▶ EXERCISE GOAL
Your answer is every line of the material below in which the string "settings" occurs.

▶ MATERIALS PROVIDED

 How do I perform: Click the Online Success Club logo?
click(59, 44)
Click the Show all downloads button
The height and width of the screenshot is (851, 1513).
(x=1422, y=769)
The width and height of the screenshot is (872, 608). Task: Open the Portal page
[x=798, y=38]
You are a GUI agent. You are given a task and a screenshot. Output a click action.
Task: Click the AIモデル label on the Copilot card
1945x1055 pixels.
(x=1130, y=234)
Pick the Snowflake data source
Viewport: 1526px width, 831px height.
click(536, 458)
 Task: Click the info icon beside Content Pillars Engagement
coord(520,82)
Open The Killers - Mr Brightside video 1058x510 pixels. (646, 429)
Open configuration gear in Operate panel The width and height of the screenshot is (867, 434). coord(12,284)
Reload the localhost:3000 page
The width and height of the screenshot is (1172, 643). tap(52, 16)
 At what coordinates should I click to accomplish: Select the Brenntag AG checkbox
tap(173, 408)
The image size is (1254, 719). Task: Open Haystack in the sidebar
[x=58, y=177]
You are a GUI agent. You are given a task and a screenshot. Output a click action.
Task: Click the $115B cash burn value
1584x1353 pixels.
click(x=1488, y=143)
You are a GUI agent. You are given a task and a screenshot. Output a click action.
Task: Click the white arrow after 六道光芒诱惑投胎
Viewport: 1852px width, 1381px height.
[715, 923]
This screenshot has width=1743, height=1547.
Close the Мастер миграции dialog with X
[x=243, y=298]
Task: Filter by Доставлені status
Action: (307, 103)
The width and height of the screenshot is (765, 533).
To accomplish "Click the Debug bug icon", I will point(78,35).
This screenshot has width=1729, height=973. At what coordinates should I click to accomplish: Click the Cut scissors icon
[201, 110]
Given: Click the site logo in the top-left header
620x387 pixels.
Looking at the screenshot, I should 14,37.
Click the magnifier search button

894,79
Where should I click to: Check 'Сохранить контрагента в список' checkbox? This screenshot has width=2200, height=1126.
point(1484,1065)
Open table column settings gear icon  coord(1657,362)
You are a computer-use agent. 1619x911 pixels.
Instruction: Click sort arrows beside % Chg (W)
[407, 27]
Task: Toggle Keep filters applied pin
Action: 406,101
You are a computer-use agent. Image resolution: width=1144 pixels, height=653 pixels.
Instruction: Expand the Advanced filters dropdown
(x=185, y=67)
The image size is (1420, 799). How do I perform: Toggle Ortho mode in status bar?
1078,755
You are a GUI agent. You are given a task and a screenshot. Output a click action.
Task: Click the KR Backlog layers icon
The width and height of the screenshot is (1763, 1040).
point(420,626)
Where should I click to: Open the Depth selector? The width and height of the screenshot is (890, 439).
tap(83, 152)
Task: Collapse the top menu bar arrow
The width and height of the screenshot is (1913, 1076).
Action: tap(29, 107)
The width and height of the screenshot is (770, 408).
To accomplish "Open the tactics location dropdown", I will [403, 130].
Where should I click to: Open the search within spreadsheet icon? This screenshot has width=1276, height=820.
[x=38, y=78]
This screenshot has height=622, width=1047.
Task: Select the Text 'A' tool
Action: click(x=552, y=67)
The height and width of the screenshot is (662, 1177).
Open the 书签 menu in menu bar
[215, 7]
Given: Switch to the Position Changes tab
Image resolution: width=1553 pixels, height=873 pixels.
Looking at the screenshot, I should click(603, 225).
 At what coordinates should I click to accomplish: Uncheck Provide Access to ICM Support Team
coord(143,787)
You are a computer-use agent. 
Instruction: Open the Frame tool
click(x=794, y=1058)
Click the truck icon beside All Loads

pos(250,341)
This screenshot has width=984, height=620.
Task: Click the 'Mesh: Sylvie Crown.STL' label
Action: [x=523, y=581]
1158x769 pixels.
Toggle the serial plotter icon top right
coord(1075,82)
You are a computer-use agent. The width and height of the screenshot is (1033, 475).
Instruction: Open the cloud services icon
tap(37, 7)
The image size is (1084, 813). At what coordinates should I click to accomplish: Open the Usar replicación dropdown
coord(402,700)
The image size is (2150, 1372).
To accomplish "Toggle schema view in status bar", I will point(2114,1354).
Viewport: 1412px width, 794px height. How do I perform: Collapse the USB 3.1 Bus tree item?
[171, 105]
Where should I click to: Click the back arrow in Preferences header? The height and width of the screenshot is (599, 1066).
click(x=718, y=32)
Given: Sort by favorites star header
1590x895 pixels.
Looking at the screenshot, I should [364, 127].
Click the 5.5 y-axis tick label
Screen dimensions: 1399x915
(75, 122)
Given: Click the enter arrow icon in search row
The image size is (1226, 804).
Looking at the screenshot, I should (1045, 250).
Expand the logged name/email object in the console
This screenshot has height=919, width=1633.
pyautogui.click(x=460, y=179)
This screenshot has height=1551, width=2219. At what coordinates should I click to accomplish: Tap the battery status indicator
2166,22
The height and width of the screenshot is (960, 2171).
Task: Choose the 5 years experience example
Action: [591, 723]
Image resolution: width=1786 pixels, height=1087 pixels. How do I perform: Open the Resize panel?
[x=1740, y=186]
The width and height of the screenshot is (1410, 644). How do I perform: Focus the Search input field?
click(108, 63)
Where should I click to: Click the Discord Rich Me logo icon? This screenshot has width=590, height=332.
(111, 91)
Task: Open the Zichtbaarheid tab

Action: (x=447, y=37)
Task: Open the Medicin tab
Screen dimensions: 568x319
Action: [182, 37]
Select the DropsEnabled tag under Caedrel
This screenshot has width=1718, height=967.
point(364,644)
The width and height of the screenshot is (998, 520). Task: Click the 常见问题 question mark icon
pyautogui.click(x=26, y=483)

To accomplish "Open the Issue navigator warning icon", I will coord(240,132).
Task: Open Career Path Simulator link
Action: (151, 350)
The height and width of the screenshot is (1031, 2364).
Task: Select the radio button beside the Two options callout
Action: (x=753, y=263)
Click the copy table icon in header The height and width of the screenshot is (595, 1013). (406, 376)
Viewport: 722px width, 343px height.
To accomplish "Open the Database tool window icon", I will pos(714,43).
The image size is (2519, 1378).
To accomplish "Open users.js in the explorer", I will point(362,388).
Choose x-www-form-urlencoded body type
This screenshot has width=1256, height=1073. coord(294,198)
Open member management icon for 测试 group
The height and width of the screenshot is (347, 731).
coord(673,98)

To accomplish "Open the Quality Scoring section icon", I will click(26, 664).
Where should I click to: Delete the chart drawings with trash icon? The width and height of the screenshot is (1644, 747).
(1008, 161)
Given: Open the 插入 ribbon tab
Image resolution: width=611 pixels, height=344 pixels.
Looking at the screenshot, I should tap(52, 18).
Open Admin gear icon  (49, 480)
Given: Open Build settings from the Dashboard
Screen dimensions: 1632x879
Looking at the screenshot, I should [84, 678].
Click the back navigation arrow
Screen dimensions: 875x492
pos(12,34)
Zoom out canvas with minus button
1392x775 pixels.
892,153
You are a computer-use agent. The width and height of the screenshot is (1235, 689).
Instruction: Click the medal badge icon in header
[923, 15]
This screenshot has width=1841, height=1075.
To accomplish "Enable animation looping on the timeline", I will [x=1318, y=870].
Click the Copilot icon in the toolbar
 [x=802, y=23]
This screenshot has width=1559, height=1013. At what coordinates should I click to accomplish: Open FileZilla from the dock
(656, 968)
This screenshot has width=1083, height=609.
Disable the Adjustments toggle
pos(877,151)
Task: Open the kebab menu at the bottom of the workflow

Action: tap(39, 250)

▶ SOLUTION FOR THIS TASK
Open table column settings gear icon  coord(1657,362)
Given: Open Build settings from the Dashboard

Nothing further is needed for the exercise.